-- THE TASK --
Each line in the records below, from the one that contains "Inicio (44, 105)" to the one that contains "programs (documents) (108, 1870)", should be reproduced exactly, the first and last included.

Collected data entries
##########

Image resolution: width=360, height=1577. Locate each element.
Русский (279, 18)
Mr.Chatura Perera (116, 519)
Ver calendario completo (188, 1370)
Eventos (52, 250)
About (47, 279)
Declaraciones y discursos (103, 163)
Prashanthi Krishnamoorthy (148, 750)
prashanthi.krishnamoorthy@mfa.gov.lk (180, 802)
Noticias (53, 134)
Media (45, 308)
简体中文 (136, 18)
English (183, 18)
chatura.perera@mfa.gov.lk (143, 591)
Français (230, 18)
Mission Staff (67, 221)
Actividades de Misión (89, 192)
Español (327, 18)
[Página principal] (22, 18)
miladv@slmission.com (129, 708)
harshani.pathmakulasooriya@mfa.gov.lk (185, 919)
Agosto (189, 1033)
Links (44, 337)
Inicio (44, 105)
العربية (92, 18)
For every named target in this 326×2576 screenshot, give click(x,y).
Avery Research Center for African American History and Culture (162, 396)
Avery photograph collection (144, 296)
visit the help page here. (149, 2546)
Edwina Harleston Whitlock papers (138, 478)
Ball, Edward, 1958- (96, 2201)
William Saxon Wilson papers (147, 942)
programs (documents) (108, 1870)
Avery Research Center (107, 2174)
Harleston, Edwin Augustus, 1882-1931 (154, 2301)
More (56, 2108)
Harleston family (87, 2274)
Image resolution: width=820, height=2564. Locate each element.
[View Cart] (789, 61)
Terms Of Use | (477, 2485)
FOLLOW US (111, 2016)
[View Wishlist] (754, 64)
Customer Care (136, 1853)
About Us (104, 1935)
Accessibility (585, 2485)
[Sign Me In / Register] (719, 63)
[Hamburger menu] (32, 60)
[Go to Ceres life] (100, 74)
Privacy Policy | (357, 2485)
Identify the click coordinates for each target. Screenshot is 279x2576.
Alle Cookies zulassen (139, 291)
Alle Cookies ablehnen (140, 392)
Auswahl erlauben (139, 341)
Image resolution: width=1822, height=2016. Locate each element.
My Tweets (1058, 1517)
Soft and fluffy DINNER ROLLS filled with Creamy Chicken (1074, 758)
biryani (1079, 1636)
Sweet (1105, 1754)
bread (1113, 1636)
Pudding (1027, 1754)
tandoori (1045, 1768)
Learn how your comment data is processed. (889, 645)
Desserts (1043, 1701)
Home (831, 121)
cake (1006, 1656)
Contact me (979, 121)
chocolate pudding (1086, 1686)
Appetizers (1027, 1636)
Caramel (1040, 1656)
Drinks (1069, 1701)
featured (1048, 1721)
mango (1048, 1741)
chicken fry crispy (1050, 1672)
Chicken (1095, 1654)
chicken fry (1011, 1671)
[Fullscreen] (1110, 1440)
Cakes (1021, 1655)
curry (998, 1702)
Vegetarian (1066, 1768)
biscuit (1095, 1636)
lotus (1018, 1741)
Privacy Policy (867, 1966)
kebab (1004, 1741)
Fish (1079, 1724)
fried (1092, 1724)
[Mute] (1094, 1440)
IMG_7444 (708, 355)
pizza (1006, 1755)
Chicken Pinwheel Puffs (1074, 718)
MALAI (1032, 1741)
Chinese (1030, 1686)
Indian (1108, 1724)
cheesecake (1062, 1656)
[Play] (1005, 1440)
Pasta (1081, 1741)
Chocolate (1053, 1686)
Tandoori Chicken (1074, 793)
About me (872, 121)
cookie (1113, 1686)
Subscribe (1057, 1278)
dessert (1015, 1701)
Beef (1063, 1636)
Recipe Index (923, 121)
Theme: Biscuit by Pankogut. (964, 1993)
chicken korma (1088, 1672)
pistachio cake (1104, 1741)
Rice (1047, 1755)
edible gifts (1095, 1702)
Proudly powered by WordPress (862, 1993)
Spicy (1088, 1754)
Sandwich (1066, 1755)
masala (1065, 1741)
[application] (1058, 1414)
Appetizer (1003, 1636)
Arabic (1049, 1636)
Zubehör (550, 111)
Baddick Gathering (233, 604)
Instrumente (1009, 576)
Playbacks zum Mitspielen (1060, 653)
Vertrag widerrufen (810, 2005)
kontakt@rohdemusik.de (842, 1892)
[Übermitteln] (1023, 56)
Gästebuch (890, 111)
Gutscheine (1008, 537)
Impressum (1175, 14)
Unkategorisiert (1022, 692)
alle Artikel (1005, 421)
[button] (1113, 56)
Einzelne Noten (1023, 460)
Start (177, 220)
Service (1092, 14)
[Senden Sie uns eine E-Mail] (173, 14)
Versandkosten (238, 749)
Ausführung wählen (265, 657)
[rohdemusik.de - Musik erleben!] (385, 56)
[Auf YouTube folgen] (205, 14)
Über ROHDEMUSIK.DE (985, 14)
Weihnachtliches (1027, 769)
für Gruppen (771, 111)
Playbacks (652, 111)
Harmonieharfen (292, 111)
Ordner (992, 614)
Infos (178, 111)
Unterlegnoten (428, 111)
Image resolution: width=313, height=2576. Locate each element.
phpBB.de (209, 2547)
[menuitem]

##########

-- RESULT --
Inicio (44, 105)
العربية (92, 18)
For every named target in this 326×2576 screenshot, give click(x,y).
Avery Research Center for African American History and Culture (162, 396)
Avery photograph collection (144, 296)
visit the help page here. (149, 2546)
Edwina Harleston Whitlock papers (138, 478)
Ball, Edward, 1958- (96, 2201)
William Saxon Wilson papers (147, 942)
programs (documents) (108, 1870)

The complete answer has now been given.